The probability of rolling a 1 is equal to the probability of rolling a 2, which equals the probability of rolling a 3, etc. This is a uniform distribution. The mode of this distribution of 1 and 2 and 3 and 4 and 5 and 6.

Not much of a summary, am I right?

In this situation, it’s probably better to just say the distribution is uniform and the range of the data is 1-6. (We’ll talk more about the range later in this chapter).

Advantages of the Mode

Probably the primary advantage of the mode is, as I said earlier, that we can use it to compute central tendency for nominal data. You can’t compute the mean of eye color for example. It doesn’t make sense to. You can, however, compute the mode.

Another advantage of the mode is that it’s pretty intuitive. Remember with central tendency, we’re trying to find the most likely score. Doesn’t it make sense that the most likely score should be the score that occurs most frequently?

Median

Let’s go back to our tennis example.

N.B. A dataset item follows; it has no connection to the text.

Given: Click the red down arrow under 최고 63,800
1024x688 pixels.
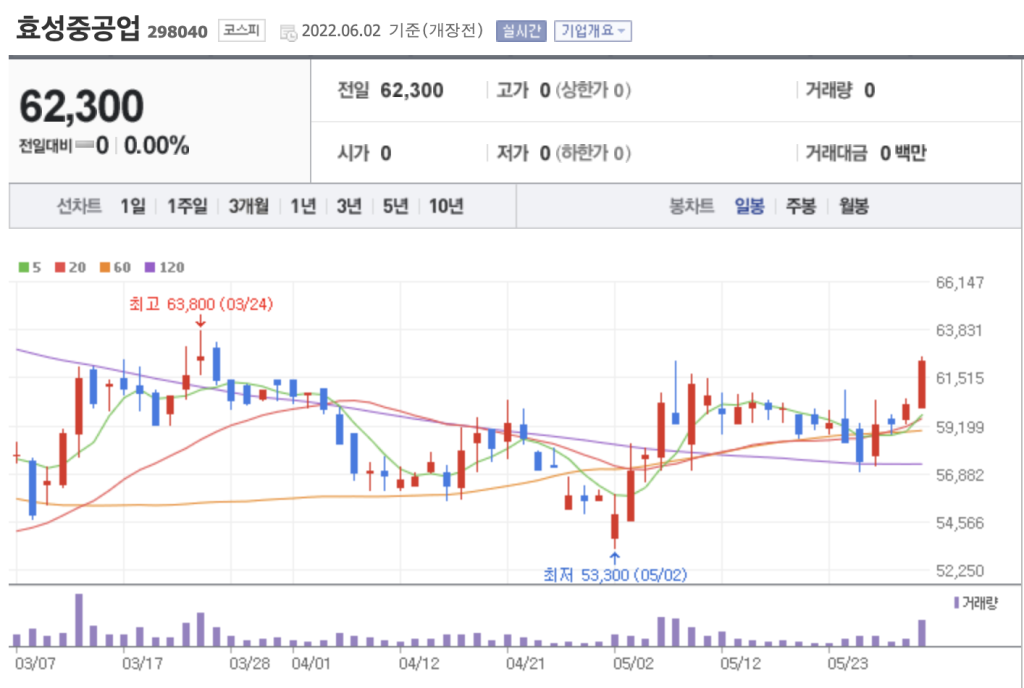Looking at the screenshot, I should tap(200, 321).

The mean told us where to stand that will minimize running over the course of the entire match. The mode told us where to stand if we wanted to be where the most hits occured, but it risks us missing the hits that are far from the center.

The median is the compromise between the two. It’s like standing somewhere between the point where most hits occurred (mode) and the place that minimizes the amount of running (mean).

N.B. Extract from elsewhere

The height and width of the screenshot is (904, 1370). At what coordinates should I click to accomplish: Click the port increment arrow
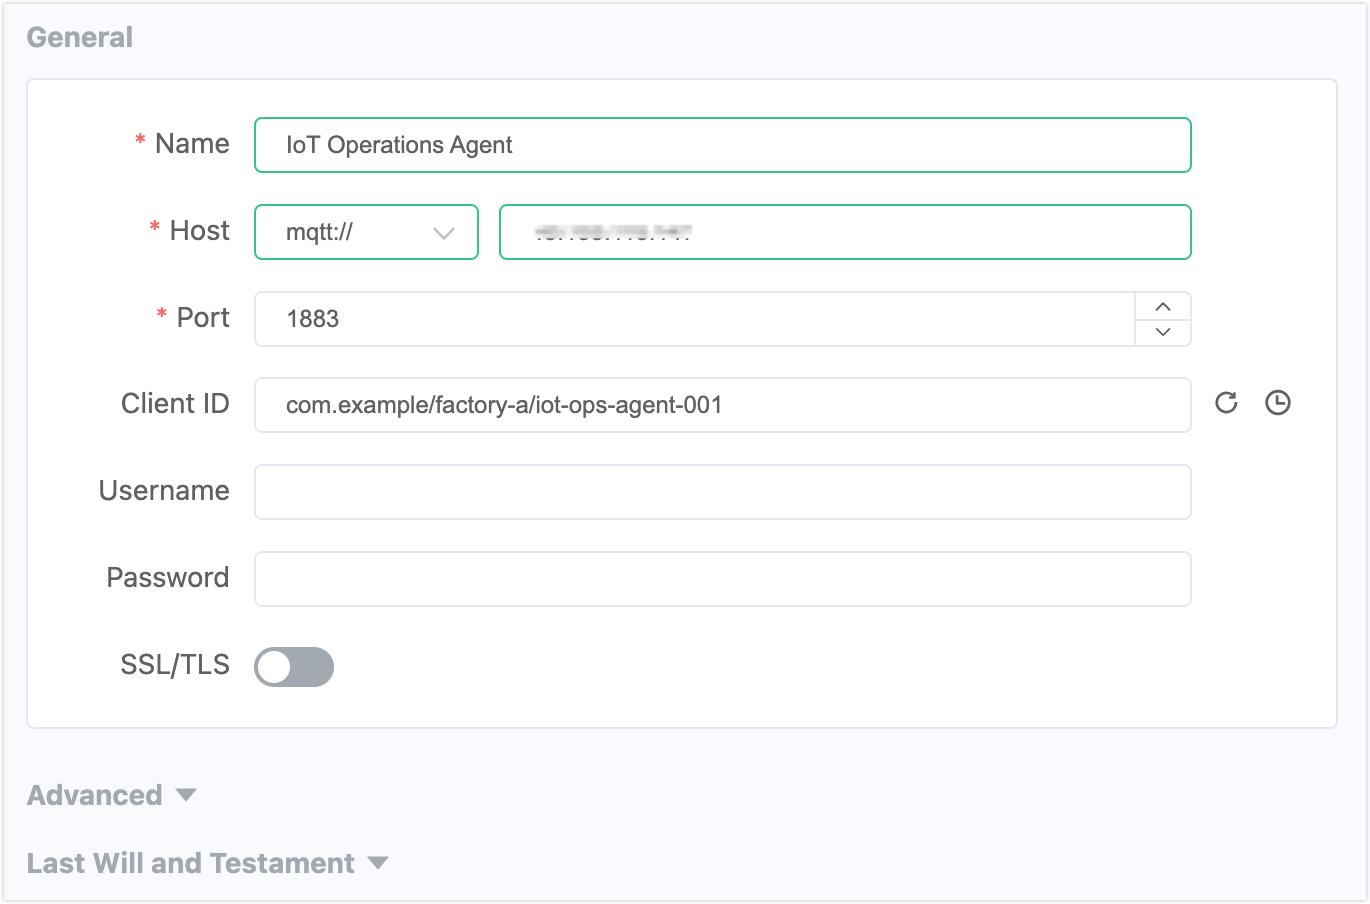[x=1162, y=307]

Computing the median is a simple two (and a half) step process:

  1. Sort all the scores
  2. Find the score that’s in middle position

Let’s look at an example, shall we?

Here’s a dataset with eleven numbers:

#> 9, 10, 12, 7, 11, 8, 12, 10, 12, 7, 9

Now let’s sort them:

#> 7, 7, 8, 9, 9, 10, 10, 11, 12, 12, 12

Remember, we have 11 scores. So the score that’s in the middle is the score in the 6th position, which in this case is 10.

That’s all well and good until you have an even number of scores. Suppose we had ten scores:

#> 7, 7, 8, 9, 9, 10, 10, 11, 12, 12

The dataset splits evenly (5 on one half, 5 on the other). So there is no middle position.

What do we do?

Easy. We just split the difference between the two scores in the middle. In this case, that would be halfway between 9 (the 5th position) and 10 (the 6th position).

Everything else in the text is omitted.